**WHAT YOU HAVE TO DO**. Scan the data for "will" and copy each matching line.

[Data records]
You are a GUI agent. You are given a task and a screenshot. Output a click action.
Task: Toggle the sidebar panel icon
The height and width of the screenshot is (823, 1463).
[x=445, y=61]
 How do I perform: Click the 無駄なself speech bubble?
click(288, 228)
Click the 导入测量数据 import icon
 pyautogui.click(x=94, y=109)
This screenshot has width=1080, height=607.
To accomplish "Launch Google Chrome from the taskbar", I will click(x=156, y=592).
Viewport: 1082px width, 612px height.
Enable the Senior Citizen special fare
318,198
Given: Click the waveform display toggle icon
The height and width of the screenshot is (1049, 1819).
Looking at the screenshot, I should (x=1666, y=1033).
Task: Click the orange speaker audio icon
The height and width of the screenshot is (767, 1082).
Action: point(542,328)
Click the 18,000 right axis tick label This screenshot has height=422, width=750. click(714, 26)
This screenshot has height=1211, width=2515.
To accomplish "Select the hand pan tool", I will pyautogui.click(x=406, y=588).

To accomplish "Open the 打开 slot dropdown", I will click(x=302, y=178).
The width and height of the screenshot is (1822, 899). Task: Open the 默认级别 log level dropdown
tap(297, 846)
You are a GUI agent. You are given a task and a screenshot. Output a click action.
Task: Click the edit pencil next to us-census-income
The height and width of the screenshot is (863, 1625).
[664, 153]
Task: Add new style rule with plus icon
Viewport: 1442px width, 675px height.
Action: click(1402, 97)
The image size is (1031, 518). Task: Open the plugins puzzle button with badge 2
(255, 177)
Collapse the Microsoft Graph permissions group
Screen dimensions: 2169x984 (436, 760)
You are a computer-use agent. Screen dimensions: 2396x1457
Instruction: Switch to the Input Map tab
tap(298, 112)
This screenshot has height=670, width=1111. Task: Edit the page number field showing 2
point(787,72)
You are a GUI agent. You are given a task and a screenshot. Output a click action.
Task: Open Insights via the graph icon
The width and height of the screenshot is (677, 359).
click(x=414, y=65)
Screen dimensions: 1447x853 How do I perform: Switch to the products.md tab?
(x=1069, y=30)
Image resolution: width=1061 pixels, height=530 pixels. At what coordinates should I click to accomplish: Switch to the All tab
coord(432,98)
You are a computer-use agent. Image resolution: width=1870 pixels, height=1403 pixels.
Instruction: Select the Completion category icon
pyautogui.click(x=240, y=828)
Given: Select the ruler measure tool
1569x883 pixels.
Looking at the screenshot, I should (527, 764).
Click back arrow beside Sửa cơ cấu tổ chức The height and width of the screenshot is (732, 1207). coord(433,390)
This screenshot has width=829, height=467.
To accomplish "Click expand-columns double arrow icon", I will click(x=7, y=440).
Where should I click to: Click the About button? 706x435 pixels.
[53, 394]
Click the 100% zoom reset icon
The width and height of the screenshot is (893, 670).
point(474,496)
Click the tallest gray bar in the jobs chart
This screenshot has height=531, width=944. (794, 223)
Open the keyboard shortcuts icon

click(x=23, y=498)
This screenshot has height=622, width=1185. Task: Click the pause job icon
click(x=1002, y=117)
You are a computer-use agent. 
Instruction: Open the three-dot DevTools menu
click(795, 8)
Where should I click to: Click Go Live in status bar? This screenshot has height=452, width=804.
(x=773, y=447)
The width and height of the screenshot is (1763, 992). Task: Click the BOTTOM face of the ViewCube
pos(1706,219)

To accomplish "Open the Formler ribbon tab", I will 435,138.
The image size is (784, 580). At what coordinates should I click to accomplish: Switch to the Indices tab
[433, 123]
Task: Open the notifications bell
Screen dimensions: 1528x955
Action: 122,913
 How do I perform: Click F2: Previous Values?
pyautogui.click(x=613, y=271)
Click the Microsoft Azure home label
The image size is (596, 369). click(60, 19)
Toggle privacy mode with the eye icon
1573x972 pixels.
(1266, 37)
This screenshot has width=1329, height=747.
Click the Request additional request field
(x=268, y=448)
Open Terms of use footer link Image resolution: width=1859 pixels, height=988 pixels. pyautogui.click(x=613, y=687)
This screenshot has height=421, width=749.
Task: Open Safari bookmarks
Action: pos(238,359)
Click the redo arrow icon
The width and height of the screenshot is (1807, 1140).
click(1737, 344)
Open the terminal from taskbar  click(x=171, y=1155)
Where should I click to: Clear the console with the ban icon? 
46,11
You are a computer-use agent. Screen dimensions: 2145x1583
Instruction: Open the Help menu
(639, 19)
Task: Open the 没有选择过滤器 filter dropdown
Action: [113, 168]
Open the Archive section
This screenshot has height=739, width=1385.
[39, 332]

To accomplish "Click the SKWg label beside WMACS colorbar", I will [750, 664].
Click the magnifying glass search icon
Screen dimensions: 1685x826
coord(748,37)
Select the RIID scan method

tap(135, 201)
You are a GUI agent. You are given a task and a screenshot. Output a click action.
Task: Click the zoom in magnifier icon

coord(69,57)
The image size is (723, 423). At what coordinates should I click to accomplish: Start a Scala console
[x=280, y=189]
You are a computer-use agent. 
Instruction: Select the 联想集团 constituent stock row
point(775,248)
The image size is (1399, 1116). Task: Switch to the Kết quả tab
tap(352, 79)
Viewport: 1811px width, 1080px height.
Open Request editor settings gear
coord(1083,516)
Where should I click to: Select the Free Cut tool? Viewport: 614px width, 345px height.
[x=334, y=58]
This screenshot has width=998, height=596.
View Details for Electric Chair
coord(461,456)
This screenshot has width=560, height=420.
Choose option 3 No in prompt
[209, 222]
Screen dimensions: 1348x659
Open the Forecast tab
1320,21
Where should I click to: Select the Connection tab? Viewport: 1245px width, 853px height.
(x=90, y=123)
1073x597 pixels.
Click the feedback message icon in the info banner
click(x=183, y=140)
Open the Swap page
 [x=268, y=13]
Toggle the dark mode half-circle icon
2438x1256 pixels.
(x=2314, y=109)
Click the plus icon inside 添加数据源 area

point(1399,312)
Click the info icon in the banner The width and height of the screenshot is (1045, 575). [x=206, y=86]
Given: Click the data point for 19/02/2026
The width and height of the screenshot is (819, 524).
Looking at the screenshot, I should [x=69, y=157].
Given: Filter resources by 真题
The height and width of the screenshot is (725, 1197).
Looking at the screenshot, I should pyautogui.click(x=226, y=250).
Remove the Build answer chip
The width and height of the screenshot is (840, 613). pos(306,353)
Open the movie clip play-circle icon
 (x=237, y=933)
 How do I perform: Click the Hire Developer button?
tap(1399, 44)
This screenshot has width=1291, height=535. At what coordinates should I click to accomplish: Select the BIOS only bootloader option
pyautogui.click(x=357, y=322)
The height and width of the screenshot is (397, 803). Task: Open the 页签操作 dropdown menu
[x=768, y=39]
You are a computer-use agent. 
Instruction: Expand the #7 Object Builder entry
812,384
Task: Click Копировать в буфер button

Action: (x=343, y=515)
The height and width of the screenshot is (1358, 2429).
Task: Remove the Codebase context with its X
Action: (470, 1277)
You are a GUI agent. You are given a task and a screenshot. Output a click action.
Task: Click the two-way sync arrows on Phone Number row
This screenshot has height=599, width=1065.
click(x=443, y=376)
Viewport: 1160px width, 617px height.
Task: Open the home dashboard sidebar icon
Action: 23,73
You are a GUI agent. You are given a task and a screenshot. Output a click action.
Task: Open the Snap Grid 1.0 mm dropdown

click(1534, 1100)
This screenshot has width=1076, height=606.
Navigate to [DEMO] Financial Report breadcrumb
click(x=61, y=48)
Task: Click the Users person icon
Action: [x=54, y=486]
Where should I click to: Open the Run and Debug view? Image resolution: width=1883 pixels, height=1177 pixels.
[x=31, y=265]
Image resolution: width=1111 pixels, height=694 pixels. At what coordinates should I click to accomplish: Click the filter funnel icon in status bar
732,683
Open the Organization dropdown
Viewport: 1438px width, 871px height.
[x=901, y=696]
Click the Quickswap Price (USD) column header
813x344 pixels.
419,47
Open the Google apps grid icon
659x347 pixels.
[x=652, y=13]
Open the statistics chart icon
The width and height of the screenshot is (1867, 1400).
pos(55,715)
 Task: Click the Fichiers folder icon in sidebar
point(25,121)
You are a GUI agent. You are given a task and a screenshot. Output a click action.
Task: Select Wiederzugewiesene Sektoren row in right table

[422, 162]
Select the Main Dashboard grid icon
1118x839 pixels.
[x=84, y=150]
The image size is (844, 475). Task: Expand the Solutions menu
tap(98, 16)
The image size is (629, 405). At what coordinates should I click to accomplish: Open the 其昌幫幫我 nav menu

**WRITTEN ANSWER**.
To accomplish "Launch Google Chrome from the taskbar", I will click(x=156, y=592).
To accomplish "Select the hand pan tool", I will pyautogui.click(x=406, y=588).
To accomplish "Open the 打开 slot dropdown", I will click(x=302, y=178).
To accomplish "Click expand-columns double arrow icon", I will click(x=7, y=440).
To accomplish "Open the Formler ribbon tab", I will 435,138.
To accomplish "Click the SKWg label beside WMACS colorbar", I will [750, 664].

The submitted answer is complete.